Marcianise. Da giorni, Marcianise vive una condizione che non esitiamo a definire complicata. Interi quartieri sprofondano nel buio al calare della sera: strade centrali, assi viari trafficati, percorsi quotidiani di automobilisti e pedoni trasformati in trappole di oscurità.
Le email e i messaggi arrivati in redazione non sono isolati né sporadici: sono tanti, precisi, insistenti. E raccontano tutti la stessa storia.
Non c’è solo la pubblica illuminazione che non funziona. I cittadini ci segnalano pure alcune aule fredde, dove studenti e alunni sono costretti a studiare in condizioni inaccettabili.

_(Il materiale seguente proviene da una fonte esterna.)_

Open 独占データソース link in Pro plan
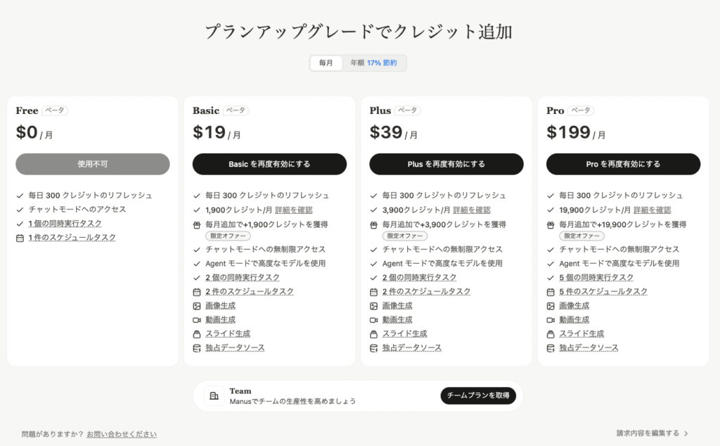This screenshot has height=446, width=720. click(589, 348)
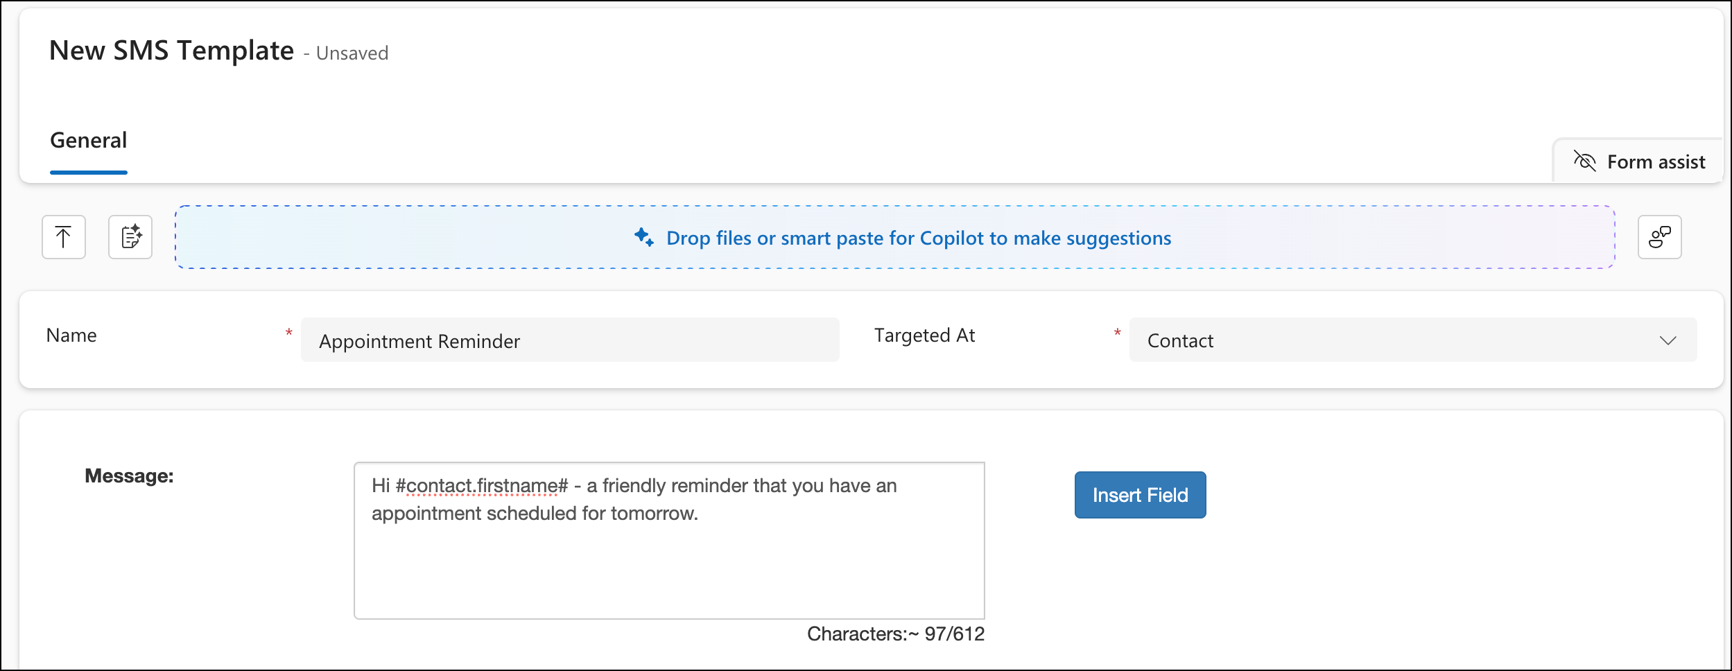Screen dimensions: 1732x671
Task: Switch to the General tab
Action: click(88, 140)
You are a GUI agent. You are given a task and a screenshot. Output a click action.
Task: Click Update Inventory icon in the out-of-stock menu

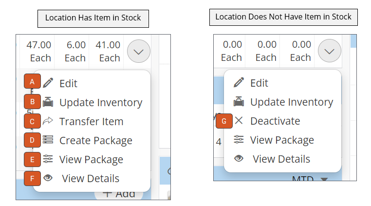239,102
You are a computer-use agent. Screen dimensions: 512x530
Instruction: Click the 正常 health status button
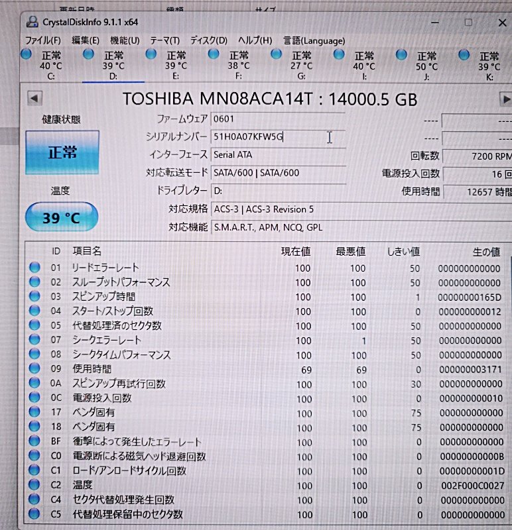61,153
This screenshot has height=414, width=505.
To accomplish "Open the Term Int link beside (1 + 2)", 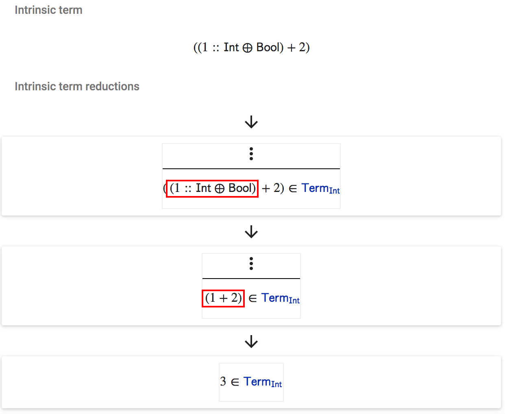I will pos(281,299).
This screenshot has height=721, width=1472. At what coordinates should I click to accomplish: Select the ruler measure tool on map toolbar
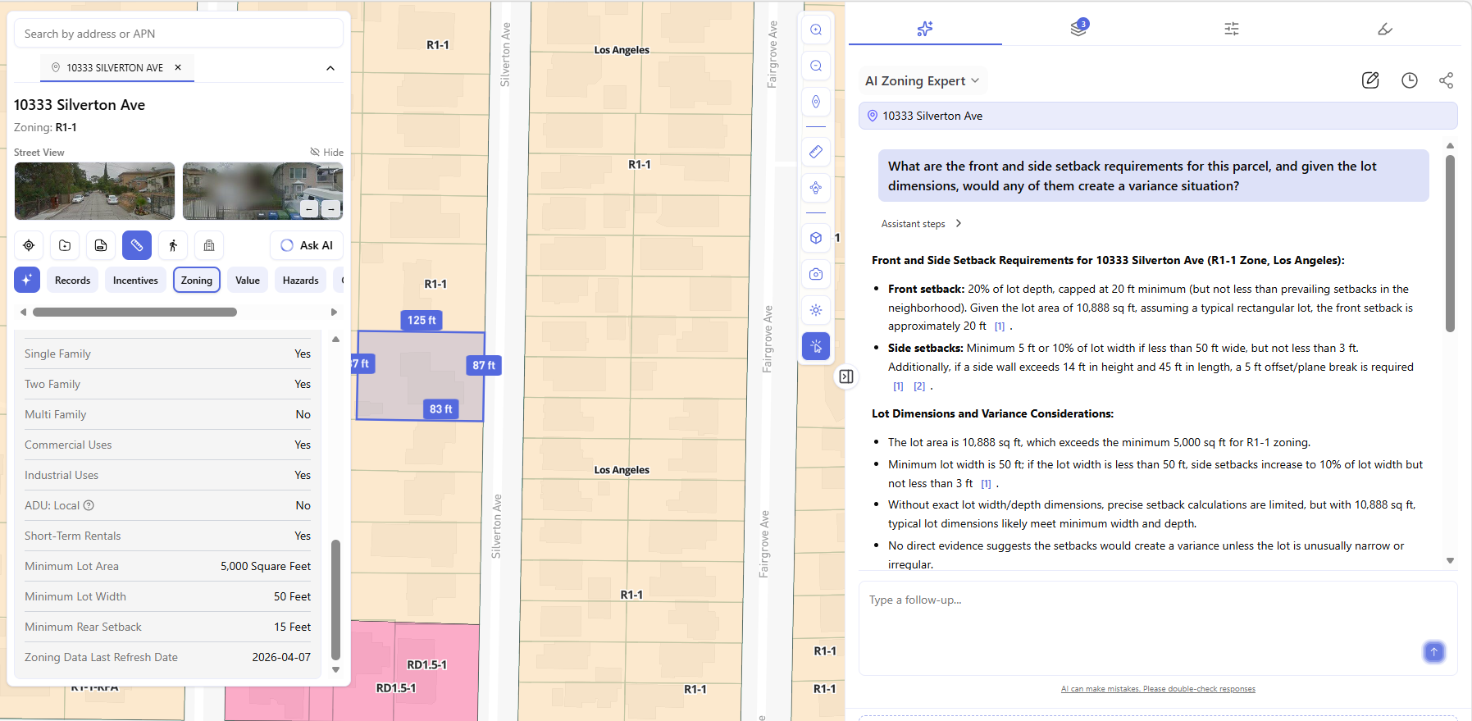[816, 152]
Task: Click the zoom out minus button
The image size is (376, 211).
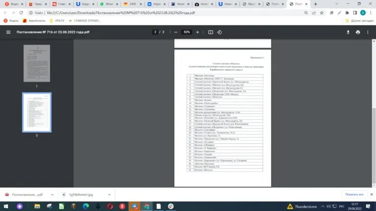Action: coord(176,32)
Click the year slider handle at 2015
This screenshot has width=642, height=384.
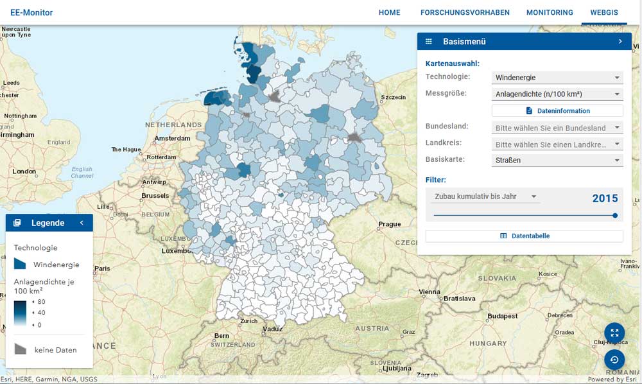pos(615,216)
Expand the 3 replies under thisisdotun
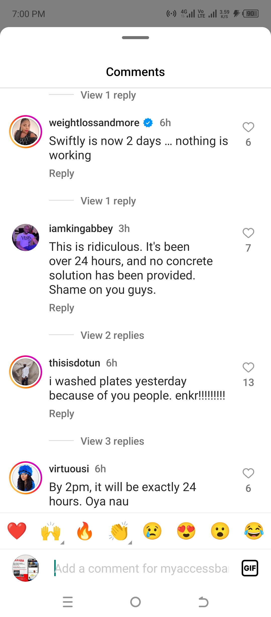The image size is (271, 617). [112, 441]
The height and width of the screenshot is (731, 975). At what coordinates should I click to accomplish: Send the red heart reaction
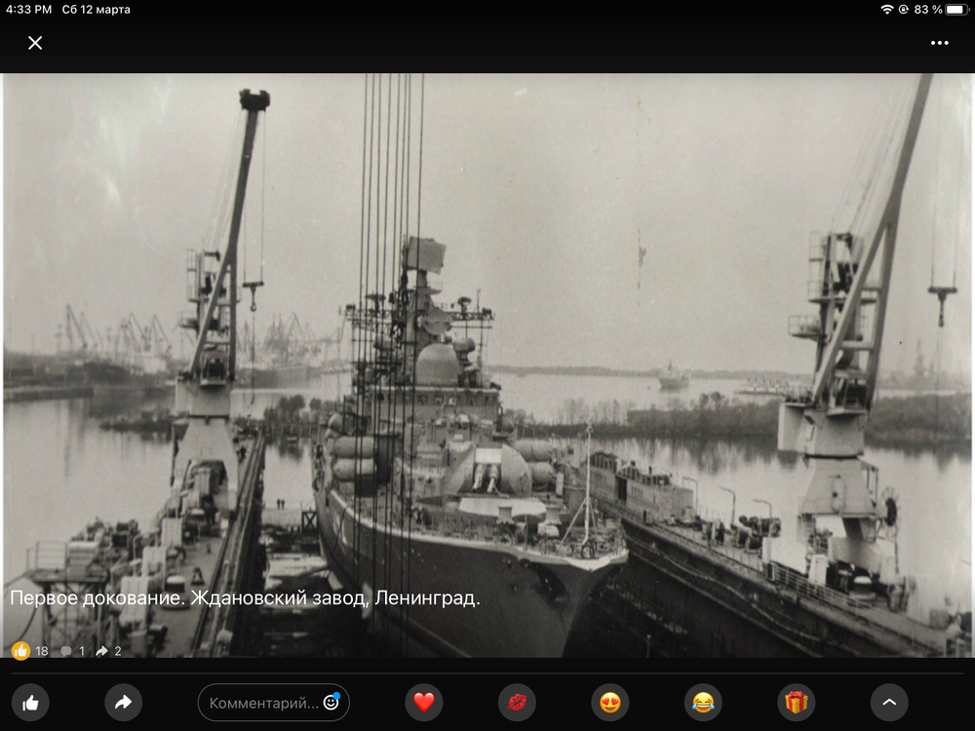(x=423, y=702)
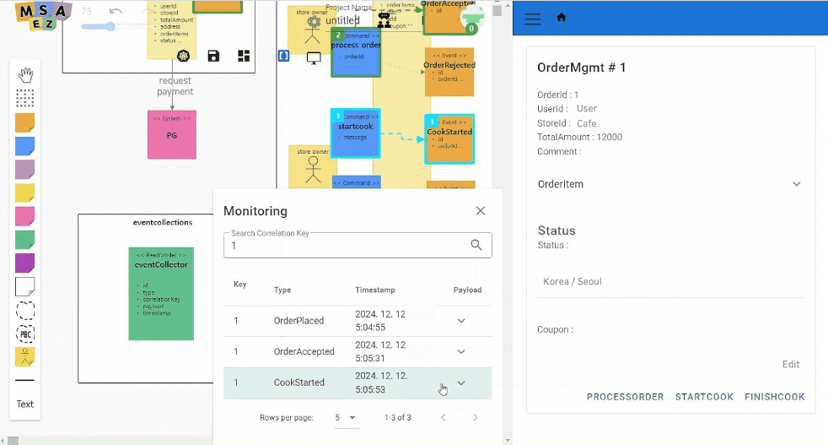
Task: Choose the PBC dashed circle element
Action: tap(25, 334)
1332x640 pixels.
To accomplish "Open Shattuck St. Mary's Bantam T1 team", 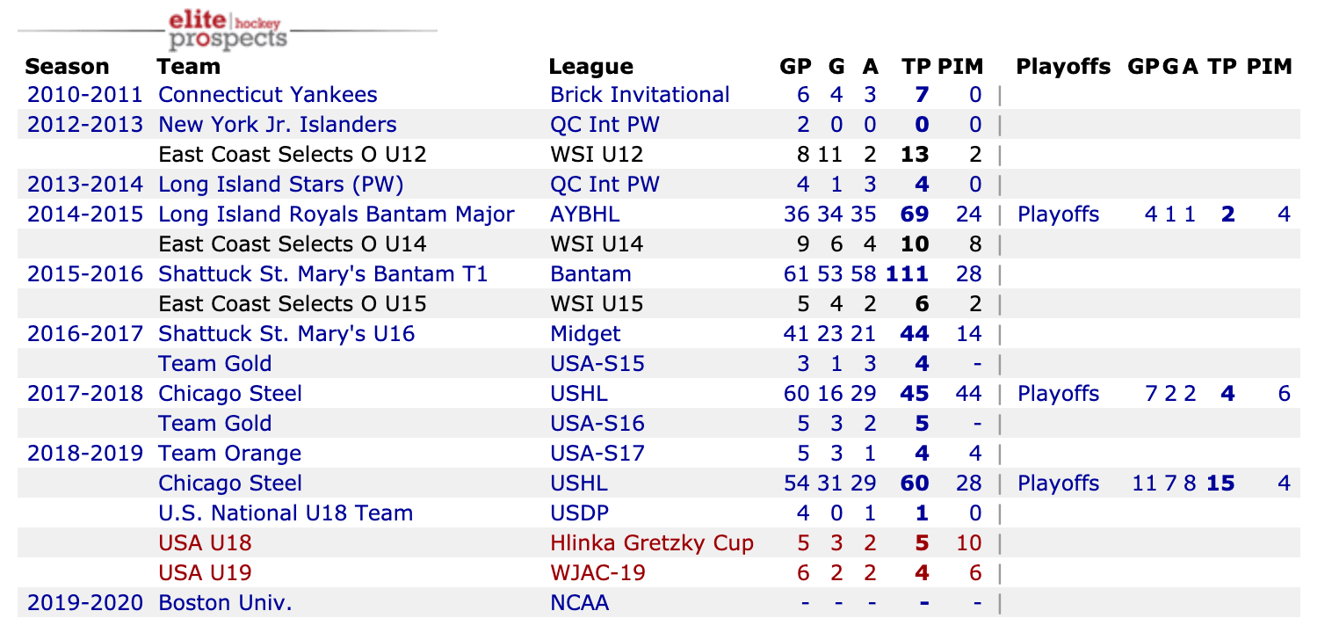I will click(322, 274).
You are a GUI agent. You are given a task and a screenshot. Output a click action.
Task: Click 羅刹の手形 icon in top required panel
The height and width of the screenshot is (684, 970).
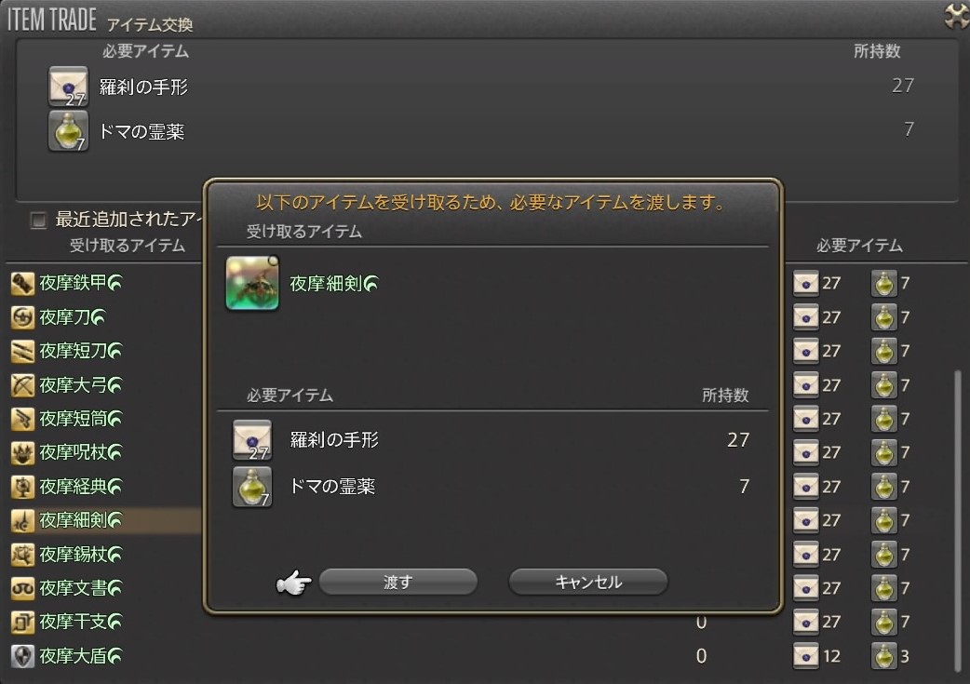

E poi le strade, sempre loro: cantieri aperti, scavi mai ripristinati, asfalti sventrati che rendono la viabilità un percorso a ostacoli, con voragini “degne” di una città di altri tempi, più che di un centro urbano che ambisce alla modernità.
Il paradosso è evidente: mentre si parla di transizione digitale e innovazione, Marcianise diventa più buia, più fragile, più insicura. Non per fatalità, ma per responsabilità precise.
Siamo davanti agli effetti della scadenza dei contratti di gestione e manutenzione della pubblica illuminazione, degli immobili comunali (scuole comprese) e delle strade, senza che l’amministrazione guidata dal sindaco Antonio Trombetta abbia programmato per tempo nuove gare, proroghe tecniche o soluzioni tampone capaci di garantire almeno la continuità dei servizi.
Mancata pianificazione, ritardi, negligenze: il risultato è un blackout infrastrutturale e organizzativo che Marcianise non meritava. Lasciare la città al buio, i ragazzi al freddo e le strade ridotte a colabrodo non è un semplice disservizio. È un segnale allarmante di scarsa attenzione alla sicurezza, alla dignità delle persone e al benessere della comunità.
Da queste colonne rivolgiamo un invito, che è anche una richiesta ferma, al sindaco Antonio Trombetta: intervenga subito! Ripristini i servizi essenziali, garantisca il regolare svolgimento delle attività scolastiche e restituisca normalità alla vita cittadina. Ma soprattutto avvii, senza ulteriori indugi, procedure rapide, trasparenti e strutturate, affinché simili emergenze non si ripetano.
Marcianise è una città importante, con una storia, un tessuto sociale vivo e una popolazione che chiede solo di poter vivere in sicurezza e con servizi adeguati. Non può più permettersi improvvisazioni né ritardi, perché a pagarne il prezzo, troppo spesso, sono i più giovani. Ed è un prezzo che non si può accettare.